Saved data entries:
==============================

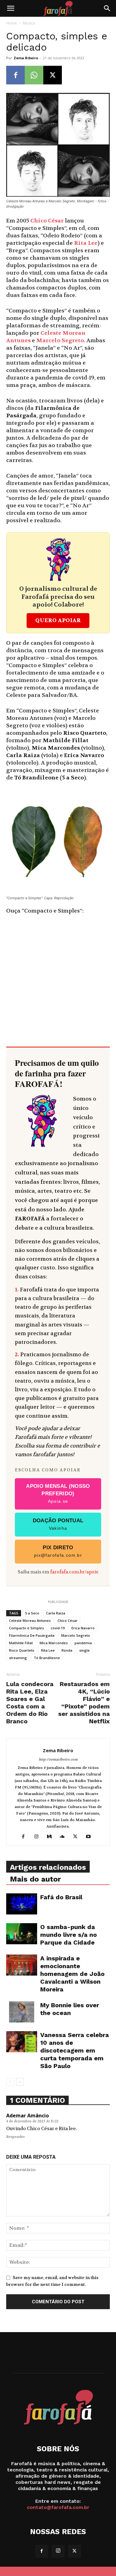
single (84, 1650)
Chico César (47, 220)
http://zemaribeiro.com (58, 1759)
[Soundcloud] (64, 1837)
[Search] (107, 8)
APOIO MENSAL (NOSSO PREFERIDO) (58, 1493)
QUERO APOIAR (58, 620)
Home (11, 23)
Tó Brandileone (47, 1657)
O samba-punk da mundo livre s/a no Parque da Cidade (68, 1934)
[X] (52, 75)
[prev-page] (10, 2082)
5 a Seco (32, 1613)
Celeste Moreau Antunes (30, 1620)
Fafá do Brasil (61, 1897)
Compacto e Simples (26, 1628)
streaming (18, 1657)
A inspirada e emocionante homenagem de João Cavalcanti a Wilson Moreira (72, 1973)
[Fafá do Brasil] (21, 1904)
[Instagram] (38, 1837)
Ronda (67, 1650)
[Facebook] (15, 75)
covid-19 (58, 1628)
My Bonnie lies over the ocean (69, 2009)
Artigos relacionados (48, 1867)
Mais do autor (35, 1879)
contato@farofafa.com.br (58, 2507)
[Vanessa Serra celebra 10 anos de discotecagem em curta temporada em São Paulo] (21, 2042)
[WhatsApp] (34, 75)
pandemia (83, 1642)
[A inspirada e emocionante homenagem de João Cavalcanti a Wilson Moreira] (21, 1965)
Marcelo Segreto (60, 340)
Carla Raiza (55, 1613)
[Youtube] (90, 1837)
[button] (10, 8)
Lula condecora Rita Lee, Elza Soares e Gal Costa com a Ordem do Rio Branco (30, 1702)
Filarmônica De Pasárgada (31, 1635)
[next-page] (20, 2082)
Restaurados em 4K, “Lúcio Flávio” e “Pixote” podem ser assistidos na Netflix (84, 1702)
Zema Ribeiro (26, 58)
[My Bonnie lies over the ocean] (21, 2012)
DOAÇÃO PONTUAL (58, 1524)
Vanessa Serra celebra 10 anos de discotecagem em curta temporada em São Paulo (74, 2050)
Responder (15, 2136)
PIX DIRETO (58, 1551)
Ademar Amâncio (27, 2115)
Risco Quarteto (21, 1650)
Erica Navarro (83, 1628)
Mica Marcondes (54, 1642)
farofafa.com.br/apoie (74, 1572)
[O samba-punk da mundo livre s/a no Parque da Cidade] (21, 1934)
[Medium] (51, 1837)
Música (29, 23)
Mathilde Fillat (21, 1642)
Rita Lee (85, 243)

==============================

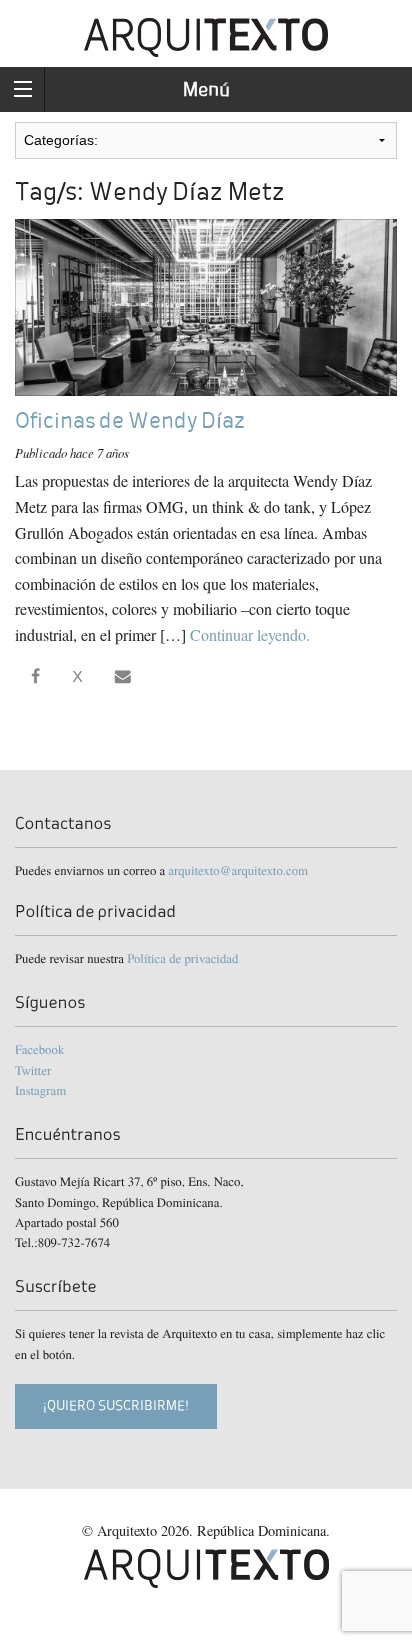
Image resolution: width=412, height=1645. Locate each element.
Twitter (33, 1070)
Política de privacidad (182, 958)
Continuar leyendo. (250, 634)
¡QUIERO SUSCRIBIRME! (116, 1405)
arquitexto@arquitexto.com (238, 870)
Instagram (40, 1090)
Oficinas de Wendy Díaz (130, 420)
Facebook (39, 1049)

==============================

# DIRECTIONS
Would you copy, unchanged, the stretch of the records above that begins at the line containing "Risco Quarteto (21, 1650)" and ends at the line containing "Rita Lee (85, 243)", and only that?

# EXPECTED ANSWER
Risco Quarteto (21, 1650)
Erica Navarro (83, 1628)
Mica Marcondes (54, 1642)
farofafa.com.br/apoie (74, 1572)
[O samba-punk da mundo livre s/a no Parque da Cidade] (21, 1934)
[Medium] (51, 1837)
Música (29, 23)
Mathilde Fillat (21, 1642)
Rita Lee (85, 243)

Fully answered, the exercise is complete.